BERLIN — When OpenStack got started in 2011 it was all about two core cloud projects, Nova compute and Swift storage. Now in 2018, OpenStack has many more core cloud projects and is moving beyond its namesake platform to also enable an ecosystem of open infrastructure efforts.
In a press and analyst session at the OpenStack Summit in Berlin, Germany, on Nov. 13, Jonathan Bryce, Executive Director of the OpenStack Foundation, outlined the four pilot projects that are currently in the new open infrastructure effort.
Bryce explained that the Airship project is a lifecycle management tool for open infrastructure projects. Airship is an effort originally launched by AT&T, based on real world usage of OpenStack. AT&T is a large OpenStack user across a distributed multi-site environment.
"What I love is that they decided to solve their problems in the open and share their approach and their work with the community and with the world," Bryce said. "The thing that's interesting, and probably specifically unique about Airship is it uses a declarative approach to managing whatever services might be running in a site."
What that means is that an administrator defines what hardware and services are supposed to be inside the location and then Airship takes the configuration process, deploys services, manages them, monitors them and fixes them. He added that when it's time to do an upgrade Airship also comes in handy, with the ability to manage the upgrade and the ongoing deployment.

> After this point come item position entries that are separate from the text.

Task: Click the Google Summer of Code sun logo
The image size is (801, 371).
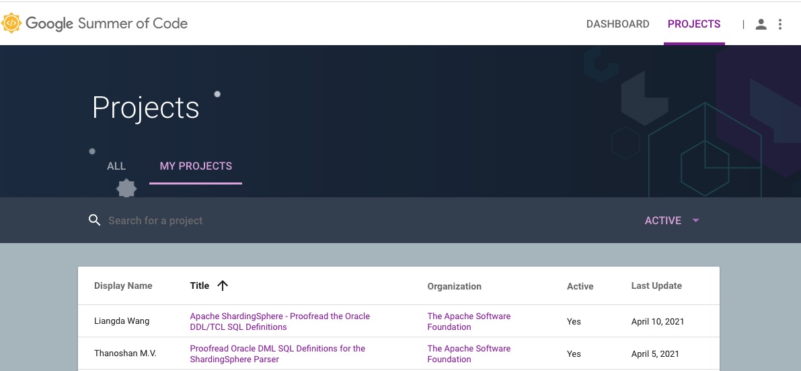Action: click(x=12, y=24)
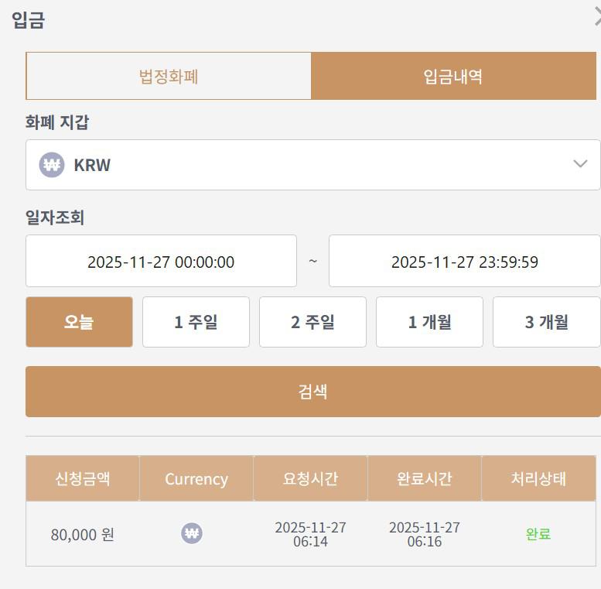Select the 오늘 date range option
Screen dimensions: 601x589
pyautogui.click(x=79, y=322)
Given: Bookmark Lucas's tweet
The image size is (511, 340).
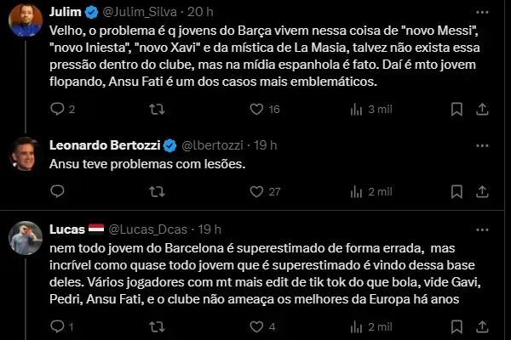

The Kata project is a runtime for containers that wraps the basic container services inside of a very lightweight virtual machine to provide an additional layer of isolation.
Among the organizations that have participated in the Kata containers project are Baidu, Alibaba, Microsoft and Google. Bryce commented that public clouds have a massive, multi-tenant environment and they are always looking for ways to increase isolation, putting in additional layers that give them control, monitoring and the ability to make sure that their tenants are secure.
StarlingX is a project for enabling distributed edge computing environments.
"It's based on OpenStack for the core underlying infrastructure, and then it adds additional services to do configuration and workload management with HA [high availability] service reliability of the workloads that you might be running in the edge," Bryce explained. "It also includes some underlying infrastructure management tools to to do hardware inventory upgrades."
Bryce commented that when thinking about edge environments, they are are not always pristine data center environments that are staffed by skilled technicians. An edge computing deployment can be an un-staffed location in the middle of nowhere, where an organization doesn't want to have to roll a truck out anytime that the service goes down.
"StarlingX is focused on reliability, network performance and high availability of services," he said.
Zuul is the continuous integration/continuous development (CI/CD) system that was developed within the OpenStack community to manage the global development effort.
OpenStack is a rapidly developed project with 182 changes made to the code base every day, with each code commit being tested in an automatic way with Zuul. While Zuul was first built just for OpenStack, it's an effort that is now finding broader adoption.
"There are a variety of companies that have already been using Zuul, and we realized that it actually made sense to kind of elevate it and so that people didn't just think of it as kind of part of the plumbing of OpenStack software development," Bryce said.